Extracted records

#####

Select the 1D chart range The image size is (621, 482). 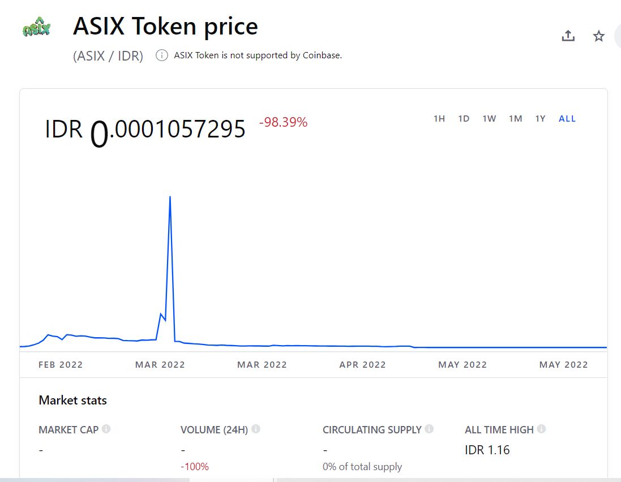(464, 119)
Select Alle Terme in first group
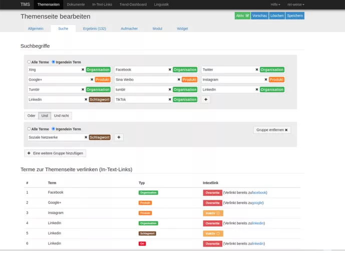The width and height of the screenshot is (345, 253). (29, 62)
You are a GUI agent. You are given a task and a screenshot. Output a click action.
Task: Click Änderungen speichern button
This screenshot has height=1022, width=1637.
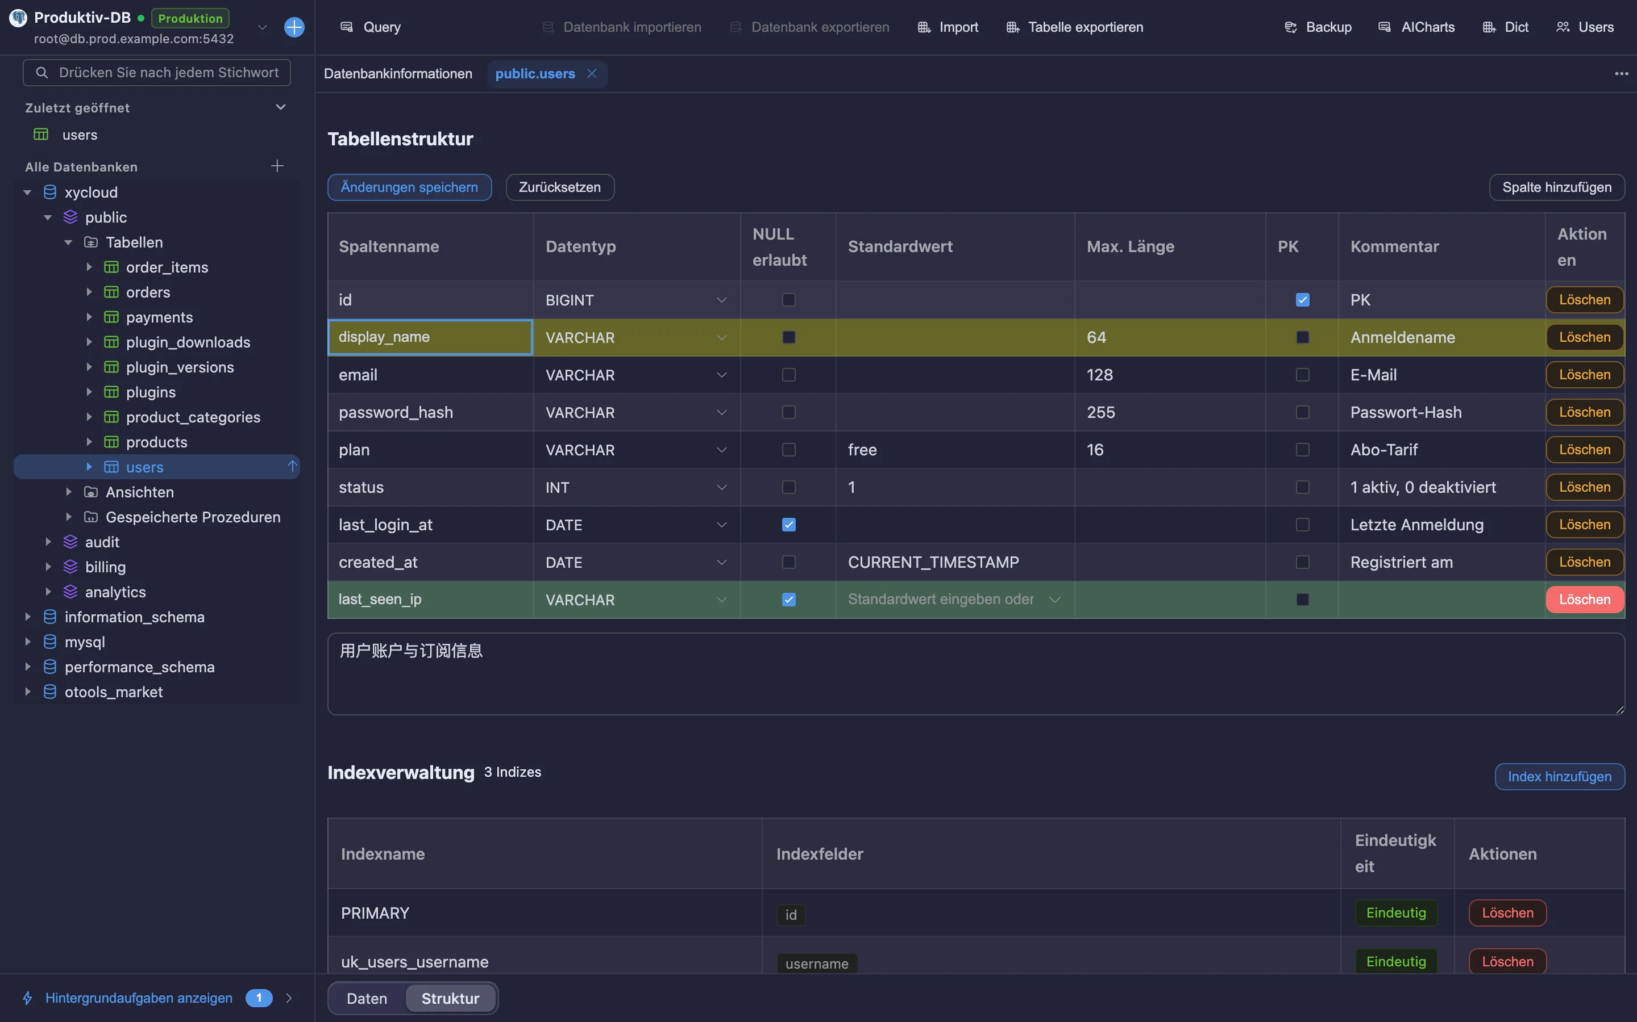click(x=409, y=187)
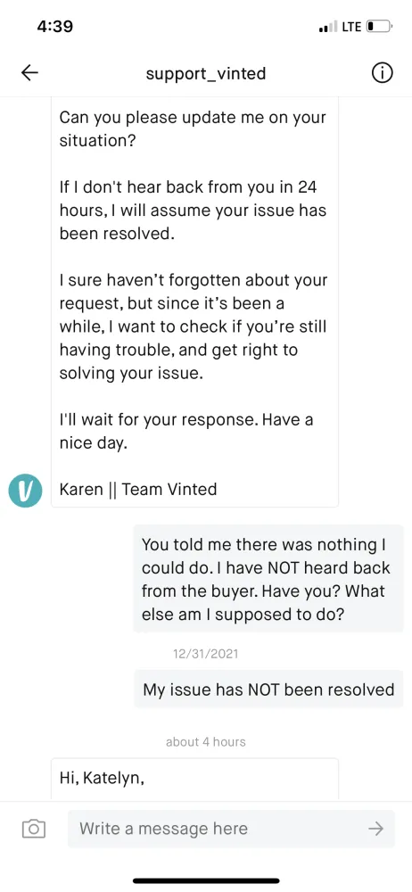
Task: Tap the message bubble from Karen
Action: 195,302
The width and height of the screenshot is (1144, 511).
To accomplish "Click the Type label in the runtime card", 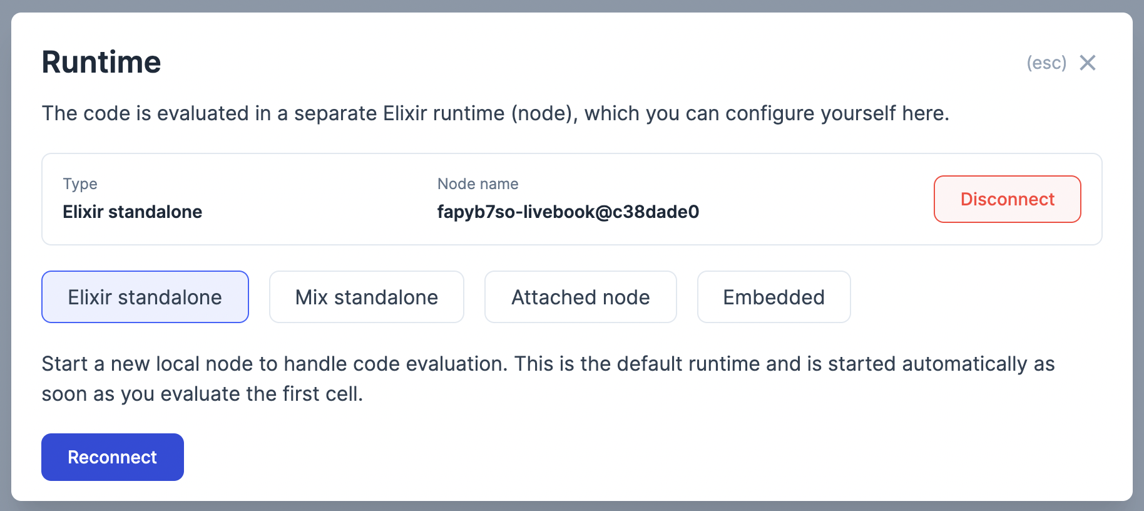I will (x=79, y=183).
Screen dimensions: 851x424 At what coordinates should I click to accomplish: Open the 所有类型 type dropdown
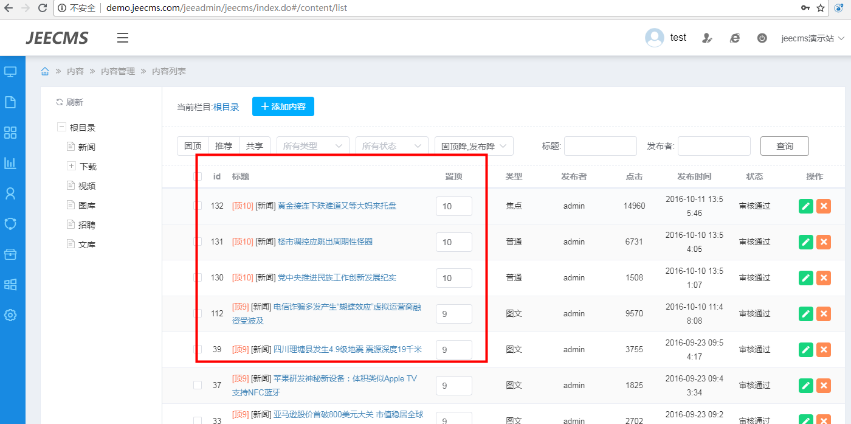tap(312, 146)
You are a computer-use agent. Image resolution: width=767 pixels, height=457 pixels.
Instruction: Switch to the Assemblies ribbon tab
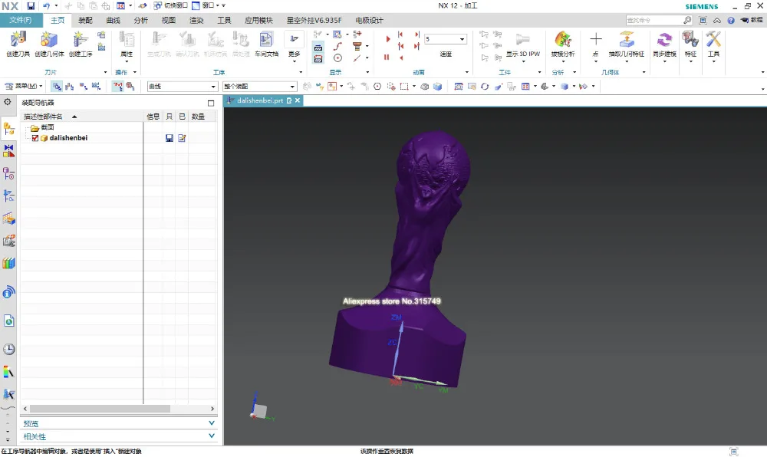tap(85, 20)
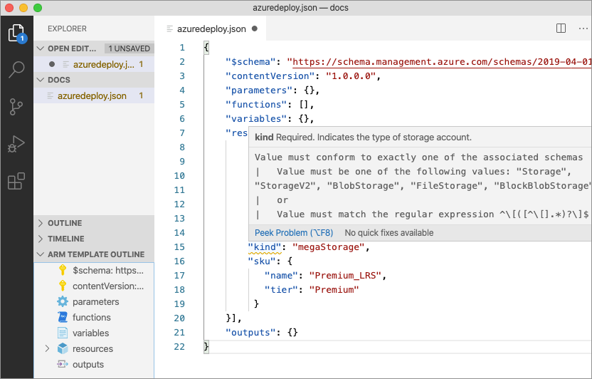Image resolution: width=592 pixels, height=379 pixels.
Task: Open the Explorer view in activity bar
Action: [x=16, y=33]
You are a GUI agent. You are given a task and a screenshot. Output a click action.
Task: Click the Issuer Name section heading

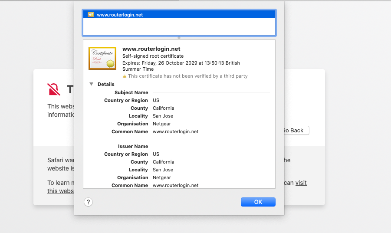point(133,146)
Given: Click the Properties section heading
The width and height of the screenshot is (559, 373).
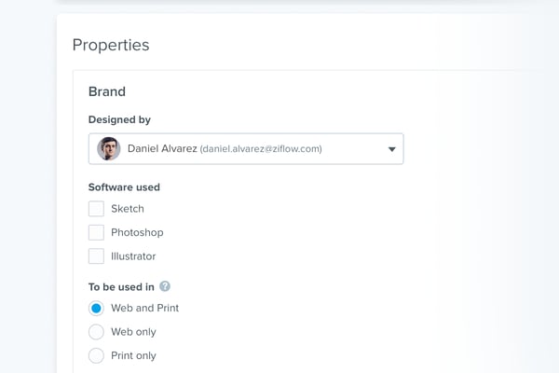Looking at the screenshot, I should pyautogui.click(x=111, y=45).
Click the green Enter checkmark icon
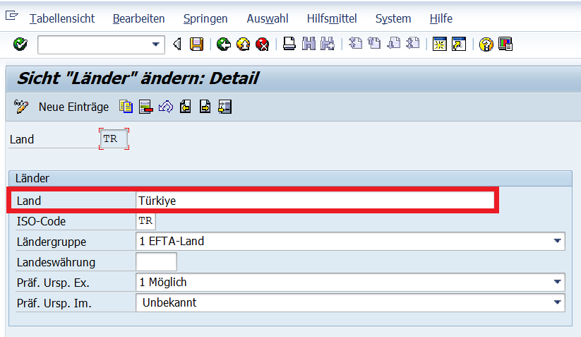The height and width of the screenshot is (337, 581). pyautogui.click(x=20, y=45)
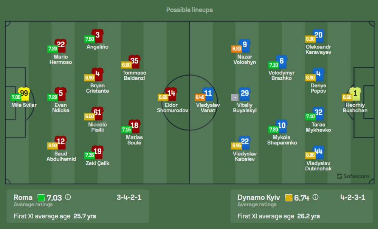Click Taras Mykhavko's player name
Viewport: 378px width, 229px height.
pos(318,127)
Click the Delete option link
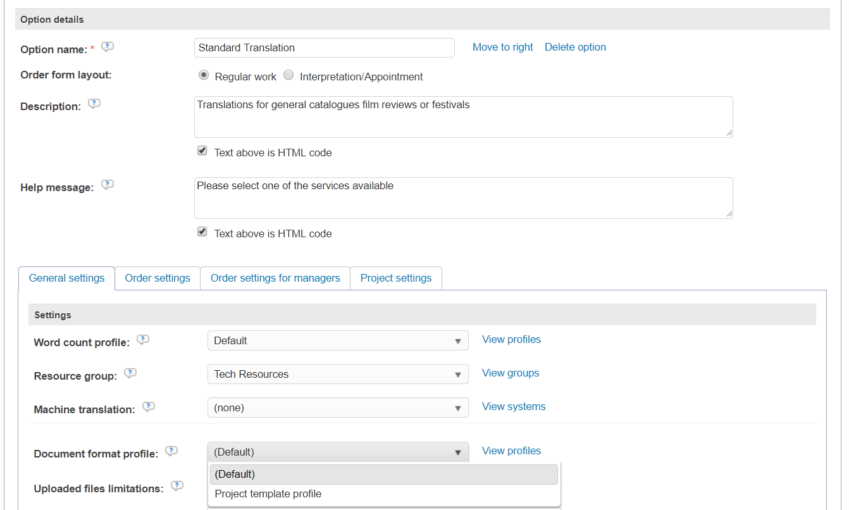The image size is (849, 510). point(575,47)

#####

(Exercise description): Lines from the one holding "Screen dimensions: 851x424" to the end of the data, both ends included, are to be given again exactly; no pictures belong in the copy.

(Your solution):
Screen dimensions: 851x424 At what coordinates should I click to accomplish: Open the 所有类型 type dropdown
tap(312, 146)
You are a computer-use agent. Image resolution: width=767 pixels, height=457 pixels.
Instruction: Switch to the Assemblies ribbon tab
tap(85, 20)
Image resolution: width=592 pixels, height=379 pixels.
Task: Open the Explorer view in activity bar
Action: [x=16, y=33]
You are a GUI agent. You are given a task and a screenshot. Output a click action.
Task: Click the Issuer Name section heading

point(133,146)
Given: Click the Properties section heading
The width and height of the screenshot is (559, 373).
Looking at the screenshot, I should pyautogui.click(x=111, y=45).
Click the green Enter checkmark icon
The height and width of the screenshot is (337, 581). pyautogui.click(x=20, y=45)
Click Taras Mykhavko's player name
Viewport: 378px width, 229px height.
pos(318,127)
Click the Delete option link
The image size is (849, 510). point(575,47)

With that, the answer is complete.